◆ SELECTION ◆
☆ ☆ ☆ ☆
评分: 10置信度: 42024-11-04

This paper introduces the Differentiable Tree Search Network (D-TSN), a novel neural network architecture designed to learn search strategies from sequences of demonstrations without access to explicit search trees. D-TSN integrates the inductive bias of a best-first search algorithm into its structure, enabling the joint learning of essential planning submodules, including an encoder, value function, and world model. To construct the search tree, the authors employ a stochastic tree expansion policy, formulating it as a decision-making task optimized via the REINFORCE algorithm. They introduce a variance reduction technique using a telescoping sum to address high variance in gradient estimates. D-TSN is applicable in scenarios where the world model is known or needs to be jointly learned with a latent state space. The authors evaluate D-TSN on tasks from both scenarios, including the Game of 24, a 2D grid navigation task, and Procgen games. Experimental results demonstrate that D-TSN is effective, particularly when the world model with a latent state space is jointly learned, outperforming baselines in terms of success rate and generalization capabilities.

优点

Novel Architecture: The paper proposes a novel neural network architecture, D-TSN, which embeds the inductive bias of a best-first search algorithm, allowing for the end-to-end learning of planning components from demonstration sequences.
Joint Learning of Planning Components: D-TSN jointly learns the encoder, value function, and world model. This is advantageous when the world model is not given but is needed to be learned from data.
Variance Reduction Technique: Authors use an effective variance reduction technique using a telescoping sum in the REINFORCE algorithm to addresses the high variance associated with policy gradient methods.
Comprehensive Experiments: The method is applied to a wide variety of tasks, such as reasoning problems, navigation, and game environments, supporting the claim that it is versatile and effective across domains.
Improved Performance: The authors show that D-TSN outperforms baselines, showing its problem solving performance in challenging tasks with limited supervision, especially in jointly learned world model settings.

缺点

Limited to Deterministic Environments: The current implementation is restricted to deterministic decision-making problems with discrete action spaces.
Computational Complexity: The computational complexity for the approach might be high, because it consists of constructing search trees and performing REINFORCE updates. This can be a problem especially when applying for deeper trees or larger action spaces.
Scalability: scalability is not thoroughly analyzed for longe-horizon tasks or higher dimensional state space.

问题

How would you extend D-TSNs to use for solving stochastic decision making problems? What modification would be required in the current work to accommodate stochastic transitions and rewards?
Could you provide more details on how computationally expensive D-TSN is and how does the method scale w.r.t. the action space size and the search tree depth?

2024-11-18

Dear Reviewer tL81,

Firstly, we express our gratitude for your thorough review and insightful comments on our paper. Your recognition of the novelty and contribution of our work is greatly appreciated. We have taken your feedback as an opportunity to further refine our manuscript. We address your concerns below:

W1: "Limited to deterministic Environments"
☆ ☆ ☆ ☆
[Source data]

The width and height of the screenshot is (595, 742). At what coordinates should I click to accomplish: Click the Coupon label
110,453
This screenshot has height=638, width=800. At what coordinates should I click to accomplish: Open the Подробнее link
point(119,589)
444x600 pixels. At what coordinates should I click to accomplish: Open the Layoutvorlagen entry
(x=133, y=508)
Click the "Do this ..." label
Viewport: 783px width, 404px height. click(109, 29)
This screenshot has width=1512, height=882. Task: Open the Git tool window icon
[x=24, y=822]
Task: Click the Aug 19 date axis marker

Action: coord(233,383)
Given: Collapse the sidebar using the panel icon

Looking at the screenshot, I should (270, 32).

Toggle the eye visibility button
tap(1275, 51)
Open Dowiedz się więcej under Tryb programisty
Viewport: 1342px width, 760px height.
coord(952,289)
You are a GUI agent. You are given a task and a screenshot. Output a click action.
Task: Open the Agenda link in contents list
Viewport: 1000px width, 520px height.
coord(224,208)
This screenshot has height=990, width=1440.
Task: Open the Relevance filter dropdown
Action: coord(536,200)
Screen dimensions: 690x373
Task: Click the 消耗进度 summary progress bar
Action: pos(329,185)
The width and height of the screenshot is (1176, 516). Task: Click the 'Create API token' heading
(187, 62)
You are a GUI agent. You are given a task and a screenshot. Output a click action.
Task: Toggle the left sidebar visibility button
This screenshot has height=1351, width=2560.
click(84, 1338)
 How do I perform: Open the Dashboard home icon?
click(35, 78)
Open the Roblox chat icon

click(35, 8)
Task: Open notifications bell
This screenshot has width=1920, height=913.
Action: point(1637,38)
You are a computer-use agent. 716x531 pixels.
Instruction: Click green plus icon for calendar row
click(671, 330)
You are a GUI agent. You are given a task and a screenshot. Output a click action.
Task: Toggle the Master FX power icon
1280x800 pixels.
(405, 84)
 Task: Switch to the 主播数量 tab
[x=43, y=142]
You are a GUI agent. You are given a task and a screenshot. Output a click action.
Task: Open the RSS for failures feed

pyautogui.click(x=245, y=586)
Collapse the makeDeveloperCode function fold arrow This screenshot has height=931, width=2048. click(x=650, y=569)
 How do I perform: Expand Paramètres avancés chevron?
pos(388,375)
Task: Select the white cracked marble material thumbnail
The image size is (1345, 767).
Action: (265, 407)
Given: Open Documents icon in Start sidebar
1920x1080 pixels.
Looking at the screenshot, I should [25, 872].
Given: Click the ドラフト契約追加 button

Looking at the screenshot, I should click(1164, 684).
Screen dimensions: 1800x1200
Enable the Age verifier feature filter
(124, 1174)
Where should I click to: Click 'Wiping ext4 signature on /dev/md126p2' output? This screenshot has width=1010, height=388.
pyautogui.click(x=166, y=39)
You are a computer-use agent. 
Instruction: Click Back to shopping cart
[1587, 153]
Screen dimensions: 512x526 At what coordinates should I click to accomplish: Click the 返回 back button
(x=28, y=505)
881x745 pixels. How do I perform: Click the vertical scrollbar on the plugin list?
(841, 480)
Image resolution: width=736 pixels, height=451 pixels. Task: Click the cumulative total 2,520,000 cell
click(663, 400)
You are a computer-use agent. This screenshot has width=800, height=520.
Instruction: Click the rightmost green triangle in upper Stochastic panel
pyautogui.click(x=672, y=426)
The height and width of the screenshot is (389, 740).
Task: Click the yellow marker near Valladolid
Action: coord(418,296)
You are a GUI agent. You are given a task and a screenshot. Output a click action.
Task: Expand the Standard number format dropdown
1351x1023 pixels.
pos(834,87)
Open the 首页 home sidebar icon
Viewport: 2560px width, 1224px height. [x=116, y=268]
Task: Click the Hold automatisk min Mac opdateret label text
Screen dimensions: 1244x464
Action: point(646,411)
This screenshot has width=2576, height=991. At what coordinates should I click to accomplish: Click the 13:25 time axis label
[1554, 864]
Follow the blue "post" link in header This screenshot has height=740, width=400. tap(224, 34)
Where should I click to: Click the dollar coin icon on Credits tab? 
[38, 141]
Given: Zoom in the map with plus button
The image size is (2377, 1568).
☆ ☆ ☆ ☆
◆ GOAL OF THE EXERCISE ◆
Continue the review exchange about the Differentiable Tree Search Network paper from the point where it stops.

◆ THE REPLY ◆
We agree that the current implementation of D-TSN is not aimed at stochastic environments and continuous action spaces. However, we briefly discuss how the current work might adapt to such scenarios below:

For stochastic environments, we could take inspiration from existing works like [1], where we can incorporate an intermediate 'afterstate' in the search tree. In this approach, a state first deterministically transits to an intermediate 'afterstate', and then branches stochastically to the next state, which allows it to address the stochasticity in the environment.
For continuous action spaces, search and planning methods often do not fit well into these problems. A popular approach is to discretize the action space so that it can fit into the search and planning framework. We could also perform multi-level discretization to trade-off between the depth and width of the search tree. For example, if a single action is defined by $k$ action variables $(a_1, .., a_k)$ , we may discretize and branch on $a_1$ first, followed by discretization and branching on $a_2, ...,$ all the way to $a_k$ , converting each action into a $k$ -level action, and correspondingly increasing the depth of the tree. Our best-first search action selection will still result in a sparse tree for this scheme.

W2: "The computational complexity for the approach might be high".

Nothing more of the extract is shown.